The Analytics Platform layer provides a set of key capabilities to analyze large volumes of information, derive insights and enable applications to take required action.
Real-time stream processing is about processing streams of data from devices (or any source) in real-time, analyze the information, do computations and trigger events for required actions. The stream processing infrastructure directly interacts with the IoT Messaging Middleware component by listening to specified topics. The stream processing infrastructure acts as a subscriber, which consumes messages (data from devices) arriving continuously at the IoT Messaging Middleware layer.
A typical requirement for stream processing software includes high scalability, handling a large volume of continuous data, provide fault tolerance and support for interactive queries in some form like using SQL queries which can act on the stream of data and trigger alerts if conditions are not met.

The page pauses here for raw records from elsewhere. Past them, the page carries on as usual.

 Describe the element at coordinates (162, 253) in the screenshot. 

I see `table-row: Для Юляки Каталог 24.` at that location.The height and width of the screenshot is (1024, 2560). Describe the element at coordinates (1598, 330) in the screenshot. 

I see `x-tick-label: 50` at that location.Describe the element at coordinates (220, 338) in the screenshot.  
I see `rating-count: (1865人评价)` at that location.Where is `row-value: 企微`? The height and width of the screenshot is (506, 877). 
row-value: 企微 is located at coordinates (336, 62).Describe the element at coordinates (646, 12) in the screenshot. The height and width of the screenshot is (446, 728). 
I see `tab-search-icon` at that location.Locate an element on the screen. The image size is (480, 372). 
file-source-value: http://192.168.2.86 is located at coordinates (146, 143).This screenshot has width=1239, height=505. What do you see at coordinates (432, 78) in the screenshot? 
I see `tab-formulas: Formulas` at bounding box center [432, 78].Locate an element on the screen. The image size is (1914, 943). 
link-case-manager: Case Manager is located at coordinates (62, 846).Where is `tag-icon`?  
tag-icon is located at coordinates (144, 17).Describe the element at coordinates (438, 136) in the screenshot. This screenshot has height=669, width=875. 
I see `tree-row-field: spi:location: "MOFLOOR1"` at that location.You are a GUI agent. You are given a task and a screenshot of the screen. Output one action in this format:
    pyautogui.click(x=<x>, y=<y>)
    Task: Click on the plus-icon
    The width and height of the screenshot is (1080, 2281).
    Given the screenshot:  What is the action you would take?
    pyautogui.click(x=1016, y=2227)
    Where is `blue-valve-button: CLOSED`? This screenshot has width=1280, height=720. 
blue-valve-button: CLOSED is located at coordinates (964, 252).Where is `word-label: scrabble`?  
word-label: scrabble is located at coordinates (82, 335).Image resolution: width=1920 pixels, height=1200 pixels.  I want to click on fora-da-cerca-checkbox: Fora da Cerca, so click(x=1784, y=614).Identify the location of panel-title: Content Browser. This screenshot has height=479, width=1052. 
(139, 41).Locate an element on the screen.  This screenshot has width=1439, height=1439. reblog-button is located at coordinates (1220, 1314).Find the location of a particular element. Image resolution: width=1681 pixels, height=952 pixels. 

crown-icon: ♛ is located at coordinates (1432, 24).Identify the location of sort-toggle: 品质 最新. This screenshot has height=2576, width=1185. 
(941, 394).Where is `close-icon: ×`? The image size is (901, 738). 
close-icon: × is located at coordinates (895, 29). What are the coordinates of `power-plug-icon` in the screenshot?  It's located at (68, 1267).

Most of the big data implementations started with Hadoop which supported only batch processing, but with the advent of various real-time streaming technologies and changing the requirement of dealing with massive amount of data in real-time, applications are now migrating to stream based technology that can handle data processing in real-time. Stream processing platform like Apache Spark Streaming enables you to write stream jobs to process streaming data using Spark API. It enables you to combine streams with batch and interactive queries. Projects already using existing Hadoop-based batch processing system can still take the benefit of real-time stream processing by combining the batch processing queries with stream based interactive queries offered by Spark Streaming.
The stream processing engine acts as a data processing backbone which can hand off streams of data to multiple other services simultaneously for parallel execution or to your own custom application to process the data. For instance, a stream processing instance can invoke a set of custom applications, one which can execute complex rules and other invoking a machine learning service.
Following is the Wikipedia definition of Machine Learning –
“Machine learning explores the study and construction of algorithms that can learn from and make predictions on data.”
In simple terms, machine learning is how we make computers learn from data using various algorithms without explicitly programming it so that it can provide the required outcome – like classifying an email as spam or not spam or predicting a real estate price based on historical values and other environmental factors.
Machine learning types are typically classified into three broad categories
- Supervised learning – In this methodology we provide labeled data (input and desired output) and train the system to learn from it and predict outcomes. A classic example of supervised learning is your Facebook application automatically recognizing your friend’s photo based on your earlier tags or your email application recognizing spam automatically.
- Unsupervised learning – In this methodology, we don’t provide labeled data and leave it to algorithms to find hidden structure in unlabeled data. For instance, clustering similar news in one bucket or market segmentation of users are examples of unsupervised learning.
- Reinforcement learning – Reinforcement learning is about systems learning by interacting with the environment rather than being taught. For instance, a computer playing chess knows what it means to win or lose, but how to move forward in the game to win is learned over a period of time through interactions with the user.
Machine learning process typically consists of 4 phases as shown in the figure below – understanding the problem definition and the expected business outcome, data cleansing, and analysis, model creation, training and evaluation. This is an iterative process where models are continuously refined to improve its accuracy.
From an IoT perspective, machine learning models are developed based on different industry vertical use cases. Some can be common across the stack like anomaly detection and some use case specific, like condition based maintenance and predictive maintenance for manufacturing related use cases.
Actionable Insights, as part of Analytics Platform layer, are set of services that make it easier for invoking the required action based on the analyzed data. The action can trigger events; call external services or update reports and dashboards in real-time. For example, invoking a third party service using an HTTP/REST connector for creating a workflow order based on the outcome of the condition based maintenance service or invoking a single API for mobile push notification across mobile devices to notify maintenance events. Actionable insights can also be configured from real-time dashboards that enable you to create rules and actions that need to be triggered.
The service should also allow your application custom code to be executed to carry out desired functionality. Your custom code can be uploaded to the cloud or built using the runtimes provided and integrate with rest of the stack through the platform APIs.